PRINCETON, Ky. (BP) — It was more than a decade ago that Kyle Noffsinger began to have a “real heart for mission work.” That passion has led him to a lot of places, and last week it led to the dangerous, poverty-ridden country of Haiti.
Noffsinger, pastor of Southside Baptist Church in Princeton, did a two-day conference for about 80 Haitian pastors and church leaders. “It went really, really well,” he said, “better than last year. It was very hot, and there was almost no ventilation — but pastors came from all over Haiti.”
Missions involvement was spurred for Noffsinger by visits to Native American reservations in Arizona. He later participated in trips to Sub-Saharan Africa.
“I knew I wasn’t being called to move and go to the mission field, but I asked what I could do to maximize my work in the nations,” he said. His heart is to equip pastors who haven’t had access to the mentorship and educational opportunities available in the States.
Noffsinger said Southside and the Princeton community provided a financial blessing for those pastors attending the conference, noting that many of them had to pay gangs for passageway to get to the conference.
“We tried to make it where they (pastors) weren’t out any money,” he said.
The U.S. Department of State has a travel advisory warning against going to Haiti, citing a threat of “kidnappings, gang violence and potential civil unrest.” Reports of gang violence have escalated since February of this year.

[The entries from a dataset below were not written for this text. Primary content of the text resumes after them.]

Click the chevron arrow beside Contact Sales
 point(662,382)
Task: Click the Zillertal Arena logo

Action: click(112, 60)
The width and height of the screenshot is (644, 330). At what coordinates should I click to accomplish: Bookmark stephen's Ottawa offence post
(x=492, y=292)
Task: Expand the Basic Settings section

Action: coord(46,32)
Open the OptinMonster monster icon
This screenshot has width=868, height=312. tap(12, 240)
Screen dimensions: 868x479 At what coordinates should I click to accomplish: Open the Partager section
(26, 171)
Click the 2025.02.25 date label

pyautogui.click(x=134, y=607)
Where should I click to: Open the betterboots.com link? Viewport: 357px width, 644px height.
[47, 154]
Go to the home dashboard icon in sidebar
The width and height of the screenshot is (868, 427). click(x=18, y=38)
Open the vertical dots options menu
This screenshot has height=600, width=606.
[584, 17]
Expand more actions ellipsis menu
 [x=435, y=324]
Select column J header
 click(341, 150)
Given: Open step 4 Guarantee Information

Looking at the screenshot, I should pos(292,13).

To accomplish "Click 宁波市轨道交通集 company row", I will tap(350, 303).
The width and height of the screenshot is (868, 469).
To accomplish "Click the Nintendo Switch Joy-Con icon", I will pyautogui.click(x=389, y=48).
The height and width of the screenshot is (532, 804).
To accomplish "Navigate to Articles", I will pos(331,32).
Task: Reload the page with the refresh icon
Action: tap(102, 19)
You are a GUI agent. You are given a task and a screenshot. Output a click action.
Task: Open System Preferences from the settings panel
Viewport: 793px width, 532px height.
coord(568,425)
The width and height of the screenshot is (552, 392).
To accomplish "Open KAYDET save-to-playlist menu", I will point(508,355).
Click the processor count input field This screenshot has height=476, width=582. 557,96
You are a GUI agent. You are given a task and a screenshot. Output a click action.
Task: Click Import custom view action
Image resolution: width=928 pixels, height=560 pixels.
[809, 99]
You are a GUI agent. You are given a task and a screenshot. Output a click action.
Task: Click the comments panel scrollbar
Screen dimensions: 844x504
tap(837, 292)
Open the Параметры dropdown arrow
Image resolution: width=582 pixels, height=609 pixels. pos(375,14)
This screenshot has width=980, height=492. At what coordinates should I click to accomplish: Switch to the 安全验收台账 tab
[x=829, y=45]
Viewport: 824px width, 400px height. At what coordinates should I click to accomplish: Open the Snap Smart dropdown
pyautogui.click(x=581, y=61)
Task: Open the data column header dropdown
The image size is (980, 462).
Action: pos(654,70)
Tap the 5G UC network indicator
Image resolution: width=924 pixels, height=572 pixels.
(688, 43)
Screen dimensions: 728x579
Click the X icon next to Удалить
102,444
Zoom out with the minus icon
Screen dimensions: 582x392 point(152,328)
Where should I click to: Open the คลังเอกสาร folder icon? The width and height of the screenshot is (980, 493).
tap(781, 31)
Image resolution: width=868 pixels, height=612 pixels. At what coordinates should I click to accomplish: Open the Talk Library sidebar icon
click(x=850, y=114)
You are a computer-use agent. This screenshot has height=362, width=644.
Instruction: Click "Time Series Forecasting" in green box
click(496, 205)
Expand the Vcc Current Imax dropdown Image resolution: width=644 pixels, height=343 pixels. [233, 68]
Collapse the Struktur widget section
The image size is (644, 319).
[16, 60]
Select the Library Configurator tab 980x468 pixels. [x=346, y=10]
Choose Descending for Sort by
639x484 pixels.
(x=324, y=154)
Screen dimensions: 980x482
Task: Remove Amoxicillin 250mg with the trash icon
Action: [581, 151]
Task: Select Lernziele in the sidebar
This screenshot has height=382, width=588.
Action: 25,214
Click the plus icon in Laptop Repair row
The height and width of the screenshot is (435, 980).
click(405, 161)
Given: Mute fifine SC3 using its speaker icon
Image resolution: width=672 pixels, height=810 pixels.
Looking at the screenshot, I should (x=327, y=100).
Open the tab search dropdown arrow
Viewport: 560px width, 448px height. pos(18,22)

As recently as May, an American missionary couple was killed by gunmen while hosting a youth Bible study at a church in Haiti’s capital city of Port-au-Prince.
“We were in an area known as Cap-Haitien, which is on the other side of the island from Port-au-Prince,” Noffsinger said. “I really wanted to go, but I have a family and a church, so I wanted to be careful. I read an Associated Press article that explained what had made Cap-Haitien immune to a lot of the violence and carnage.”
He was accompanied by Janie Frailex, a Southside member who has been heavily invested in Haiti mission work, and for decades has spent a good portion each year in Haiti.
“She has an amazing heart for the place and has multiple contacts there,” Noffsinger said. She connected him with a 40-year missionary from Canada who served as translator.
Noffsinger saw first hand the plight of people in Haiti, meeting a woman who has spent a couple of weeks in captivity after being kidnapped and held for ransom by a gang.
The trip also helped him understand that regardless of the economy and living conditions, “we all have the same struggles, and churches all go through the same stuff.”
After teaching on John 21, during a question-and-answer time, a young man asked Noffsinger if he could speak on the difference between desire and lust.
“It opened my eyes,” he said. … “We all have the same struggles and problems. Churches have people and people (in different countries) are not all that different from one another.”